3. "Some Member States stress that access rules at EU level should not interfere with national rules on the admissibility of data."
4. One could argue the opposite. One could argue that the admissibility of any data that are subject to disclosure should be subjectable to a negative protection test regarding their admissibility, in accordance to proportionality and procedural safeguards, therefore by instituting exclusionary rules. Those exclusionary rules of data subject to disclosure, should be the subject of harmonization. This is the best way to protect fundamental rights, while reducing impediments to investigations. Any data retention obligation should be only be the competence of members states (by national laws). It would be those laws that should be the subject of future litigation in terms of their validity and compliance with the EU primary law, and of the general principles (of EU law). "Therefore argue that a new EU data retention regime should not rely on a literal application of those rulings to individual cases, but rather on an assessment of the principle of proportionality in line with the CJEU’s general guidelines as they result from the application of the Charter (CFREU), combined with appropriate mechanisms for oversight by independent bodies or judicial authorities to ensure full protection of fundamental rights." We have seen how certain competent authorities duck replying - courts per CFREU, the treaties and the general principles of EU law, courts must reply, otherwise they are not courts.

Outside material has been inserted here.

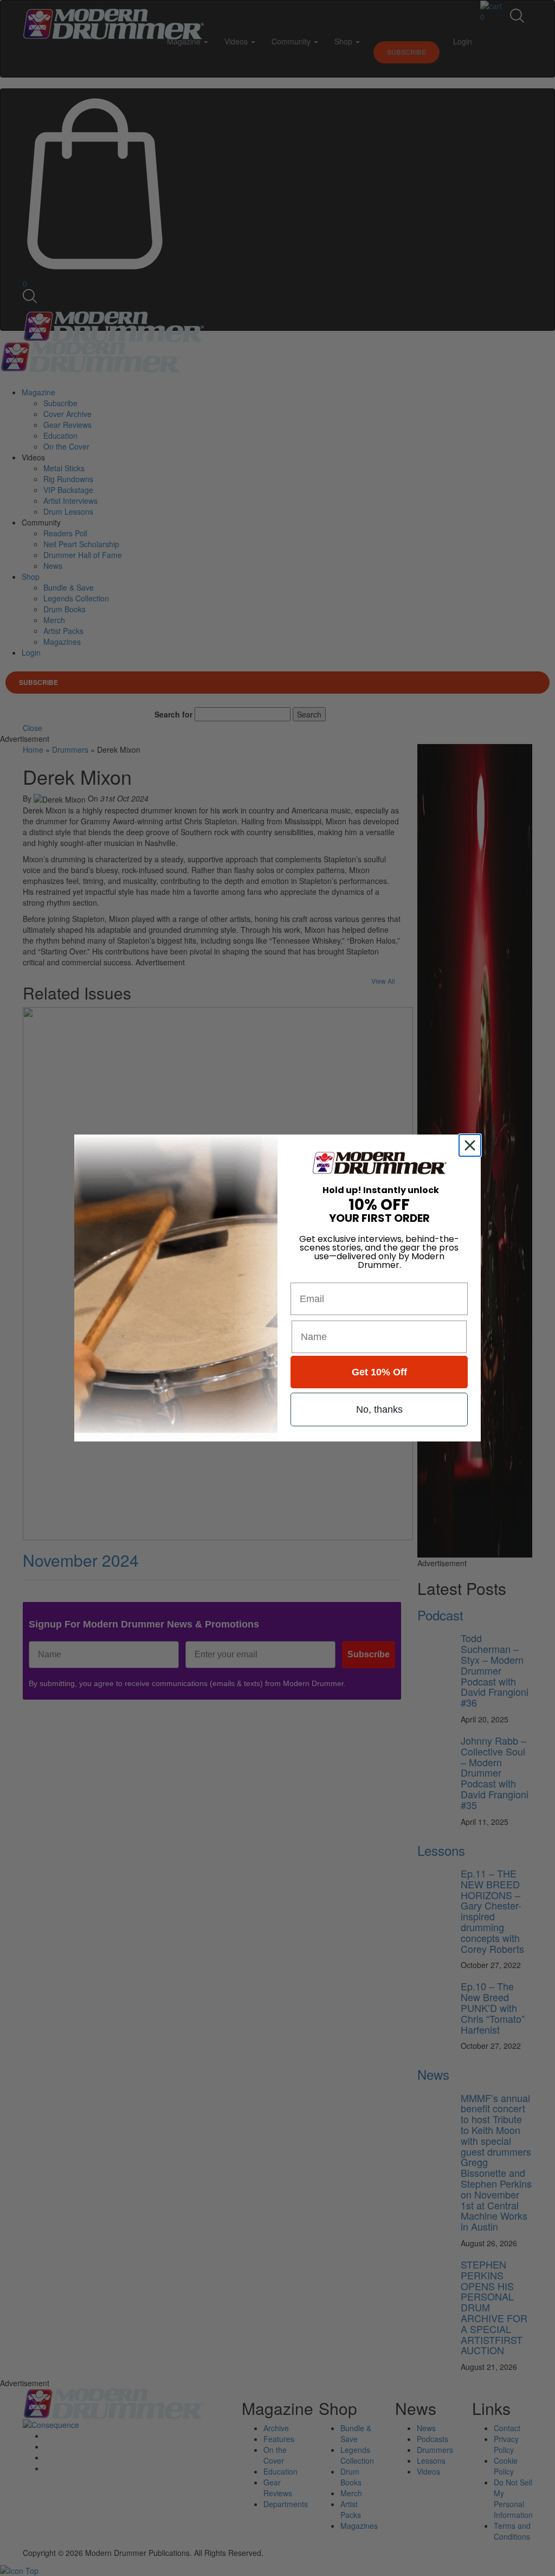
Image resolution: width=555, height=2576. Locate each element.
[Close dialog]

5. "Member States consider that EU legislation should not define the concept of ’serious crime‘ " This is an interesting take that allows any member state crime to be defined as serious.
6. "Member States consider that targeted data retention would be insufficient to achieve a good outcome for the investigations, since law enforcement authorities will not always know in advance by whom, when, and where a crime is going to be committed."
7. "Member States also mention the importance of aligning future data retention rules with existing ... regulation in the field of consumer protection." So we break consent for supposedly crime investigation purposes but we also want it applied in civil actions. Using the power to compel under criminal law for civil actions, that's something
8. "Some Member States and the EU Counter-terrorism coordinator agree that over-the-top (OTT) services should be subject to retention obligations due to their dominance in communications "
9. "Most Member States express general support for future legislation to have the broadest possible scope of application"
10. "Other Member States point out that the system should be based on general retention combined with robust access safeguards." So back to the wording of the old directive in essence.
11. So they want what they had in the past. They are talking about subjecting correspondence that is transported through technological means, to a "mandatory" retention obligation, yet no one seems to even assess the implications for software developers in regards to their freedom speech in terms of writing software and the conscientious objections they might have with a measure of a broadest scope of application (indiscriminate). There isn't any assessment either regarding the (compelled) self-incrimination part, which is instituted by such regime, because any party to a correspondence would be compelled under criminal law, to forcibly disclose and make available self incriminating correspondence, even in civil proceedings.
I'm not that concerned. There is also microg
"To be clear, developers will have the same freedom to distribute their apps directly to users through sideloading or to use any app store they prefer."